# Your objective
Everything from the line holding "Given: Click the hamburger" through the last line of the records should be repeated word for word, and pictures should be omitted.

-------- Provided records --------

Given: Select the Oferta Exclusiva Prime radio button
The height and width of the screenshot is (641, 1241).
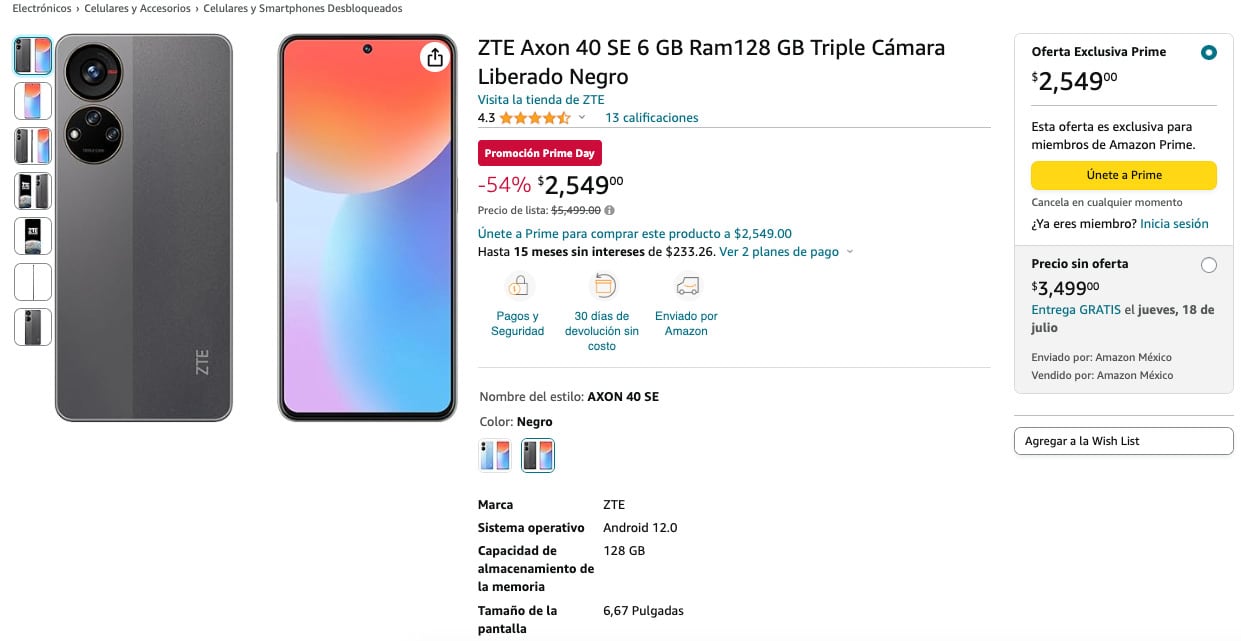Looking at the screenshot, I should coord(1209,53).
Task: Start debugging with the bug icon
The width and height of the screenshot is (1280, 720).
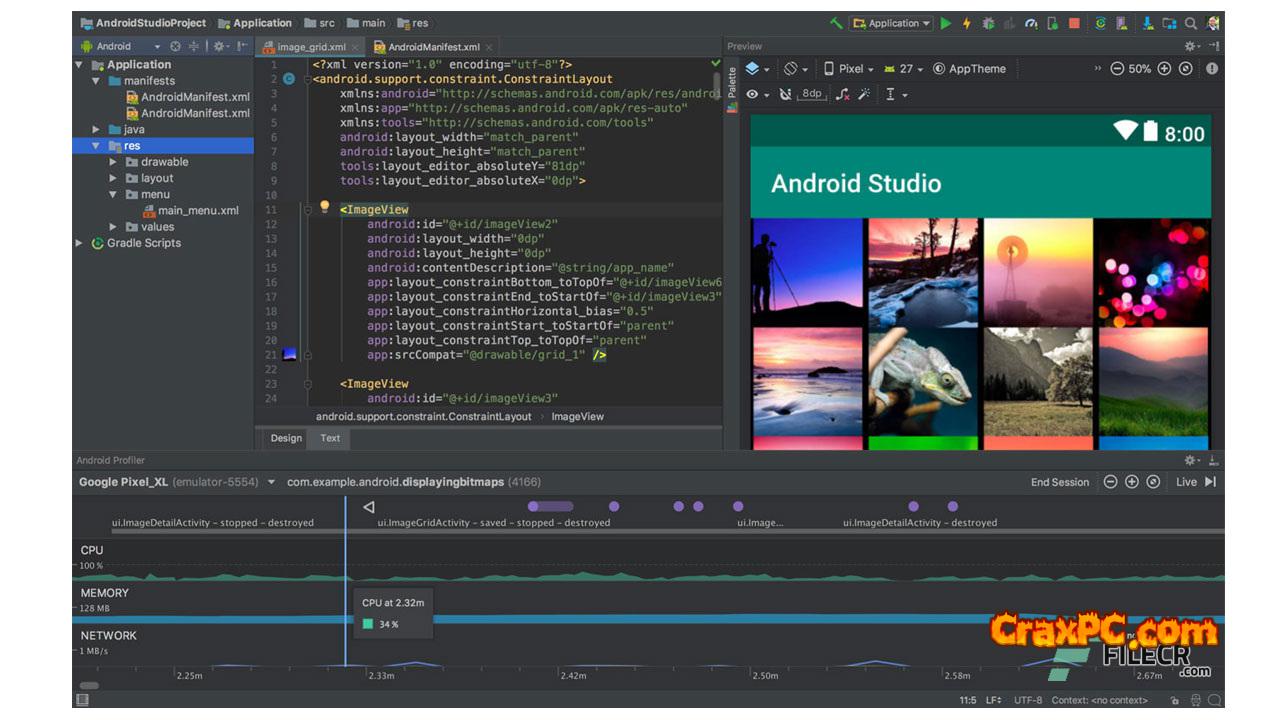Action: coord(988,23)
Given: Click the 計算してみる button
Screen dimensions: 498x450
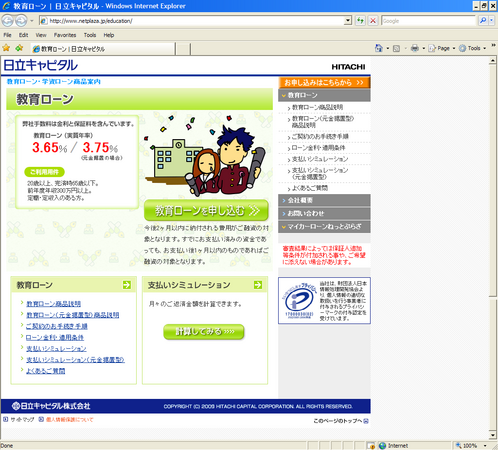Looking at the screenshot, I should click(x=204, y=332).
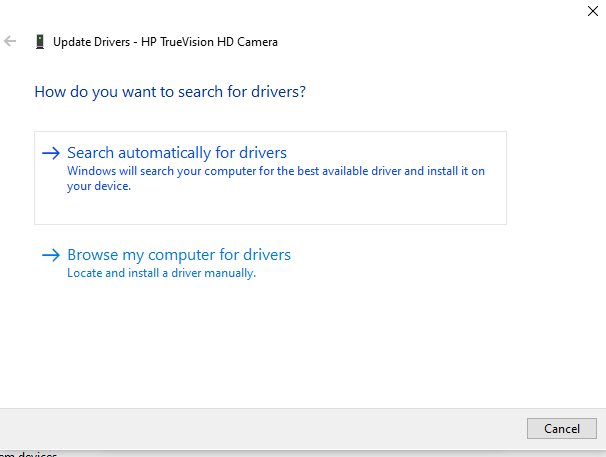Click the partial 'devices' text below the dialog

[x=30, y=454]
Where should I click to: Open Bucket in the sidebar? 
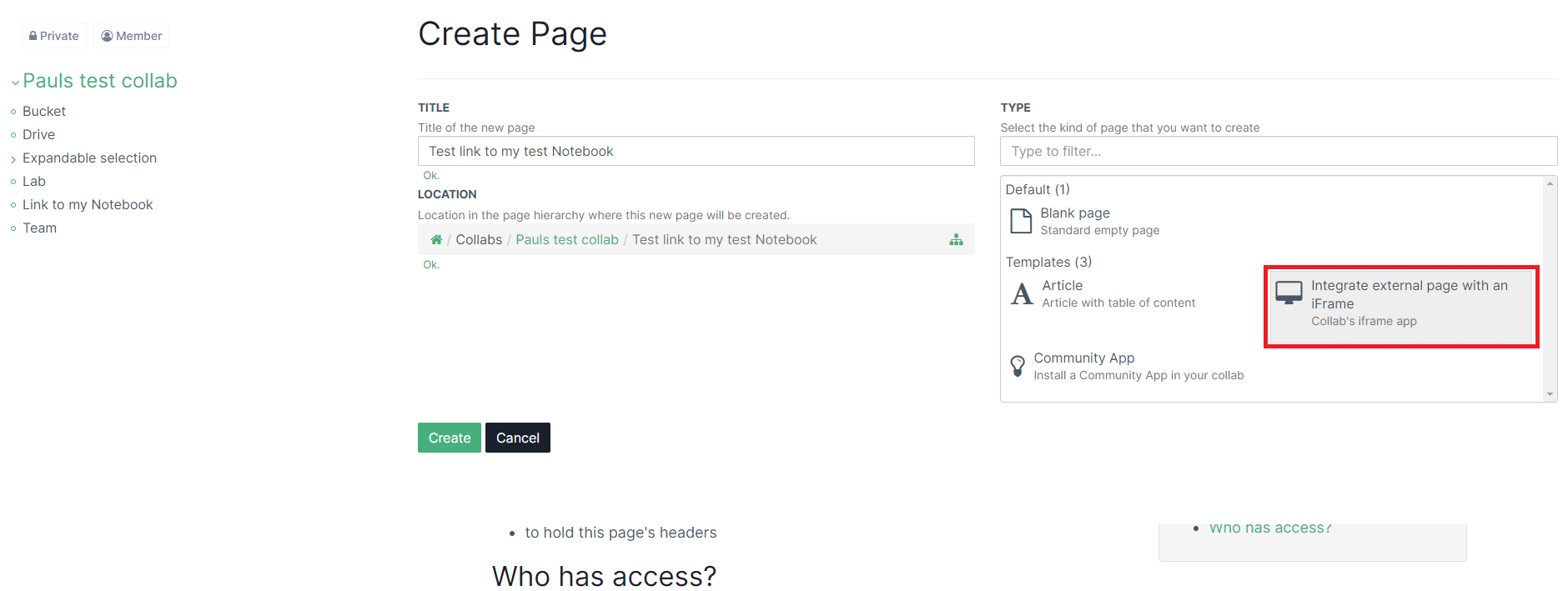[44, 112]

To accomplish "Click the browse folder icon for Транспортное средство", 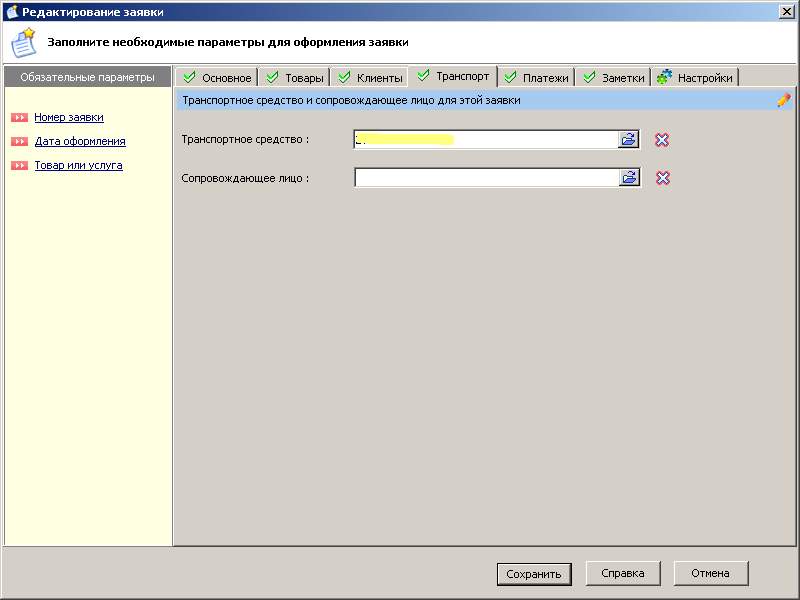I will [629, 140].
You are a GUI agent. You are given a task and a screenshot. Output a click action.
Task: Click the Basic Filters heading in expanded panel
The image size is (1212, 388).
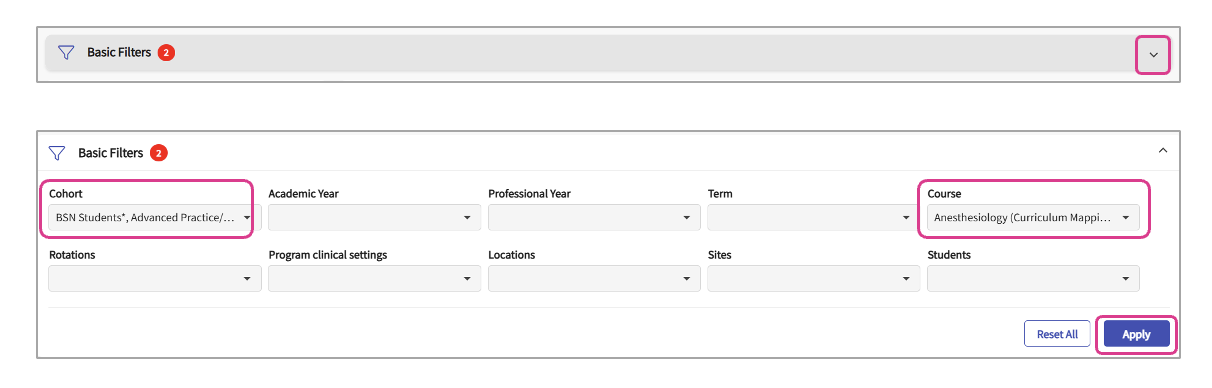110,153
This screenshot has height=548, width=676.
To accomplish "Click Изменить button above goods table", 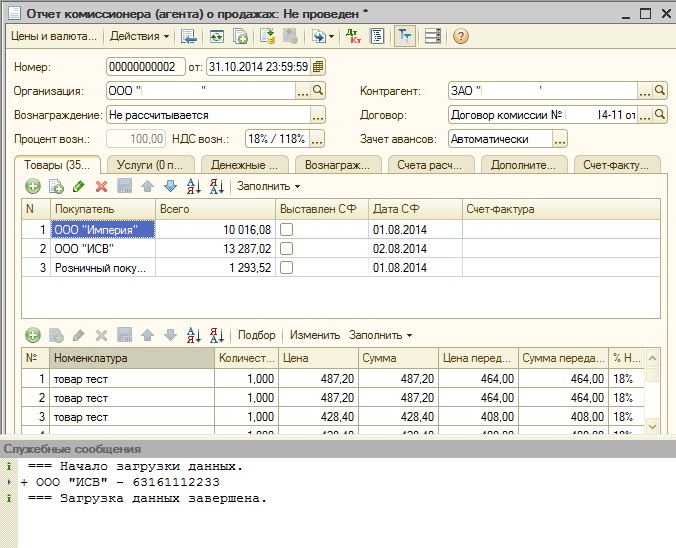I will [x=314, y=335].
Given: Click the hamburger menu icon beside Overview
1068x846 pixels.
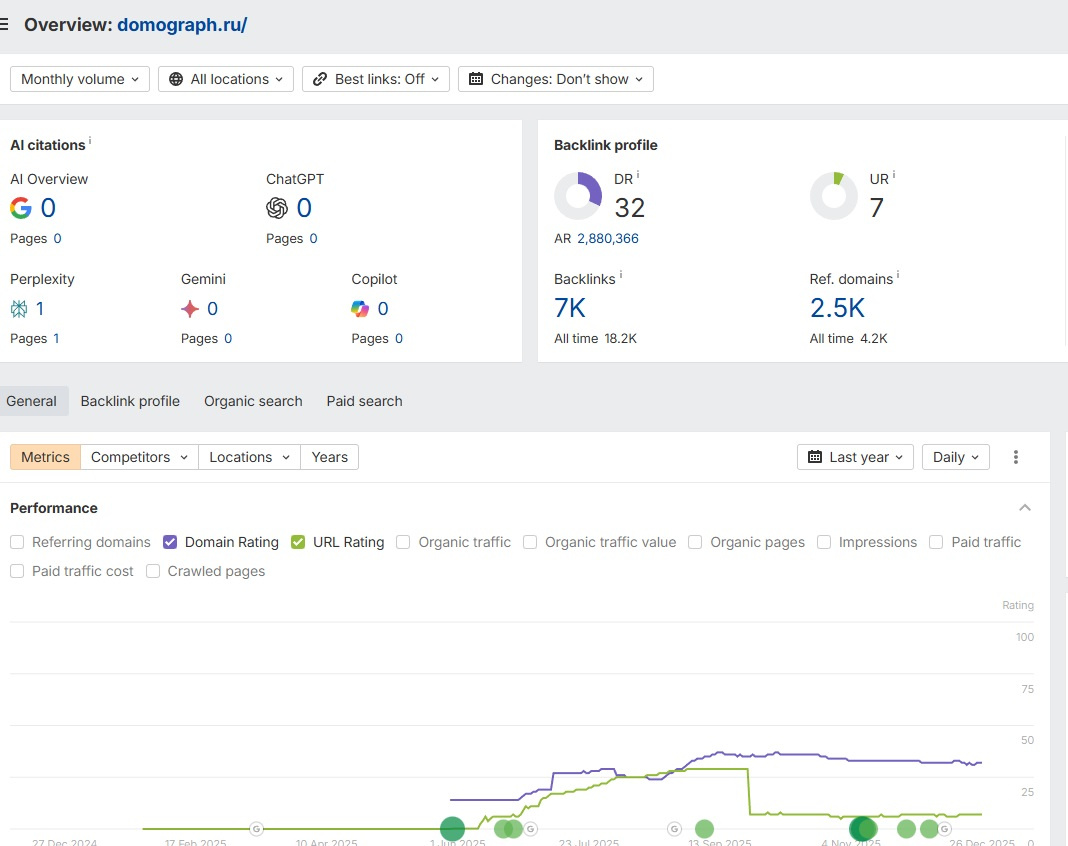Looking at the screenshot, I should 5,25.
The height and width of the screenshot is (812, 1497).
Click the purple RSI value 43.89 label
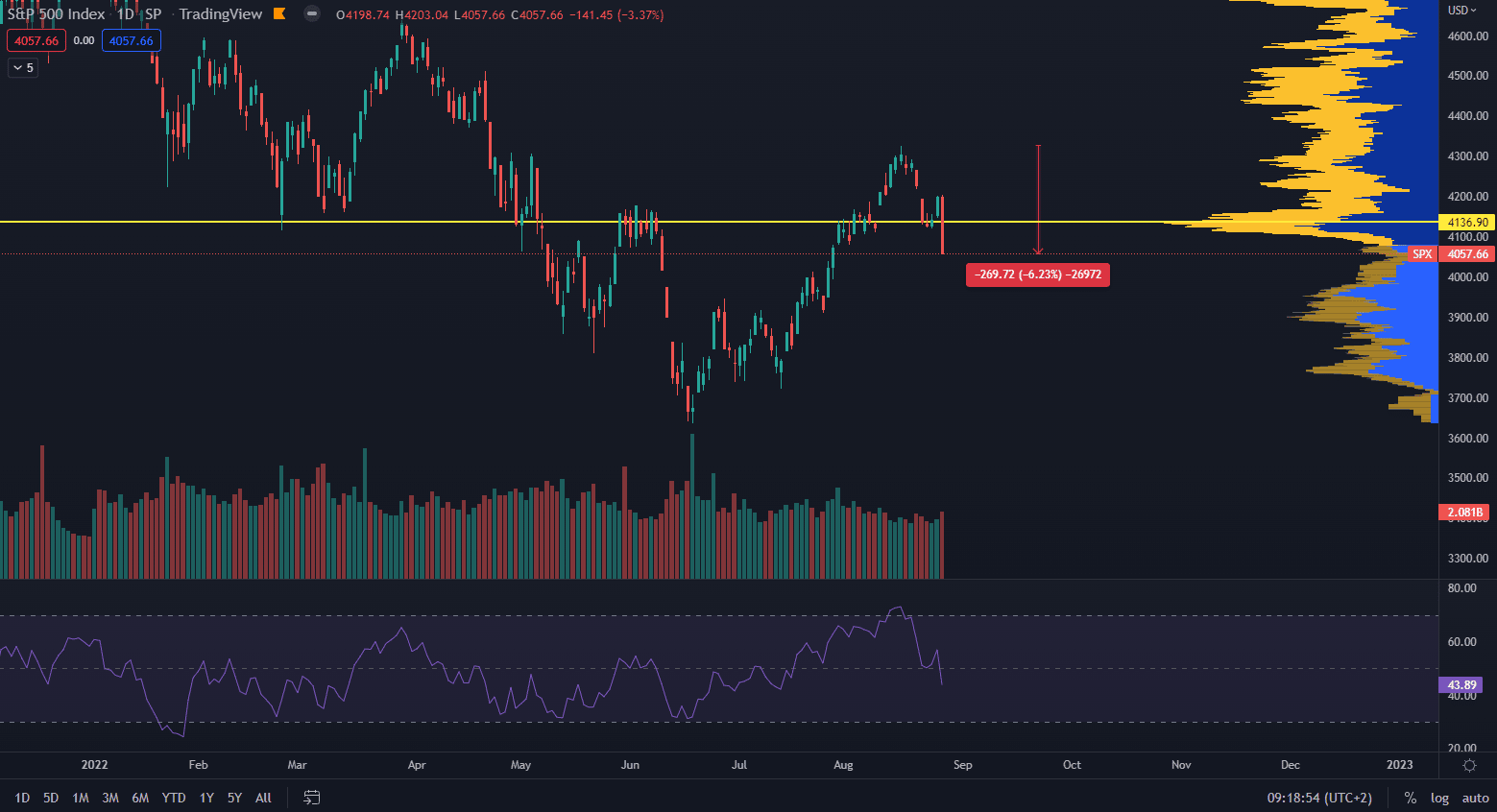point(1461,685)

--------

# Solution to this task
Given: Click the hamburger menu icon beside Overview
1068x846 pixels.
Looking at the screenshot, I should 5,25.
The height and width of the screenshot is (812, 1497).
Click the purple RSI value 43.89 label
point(1461,685)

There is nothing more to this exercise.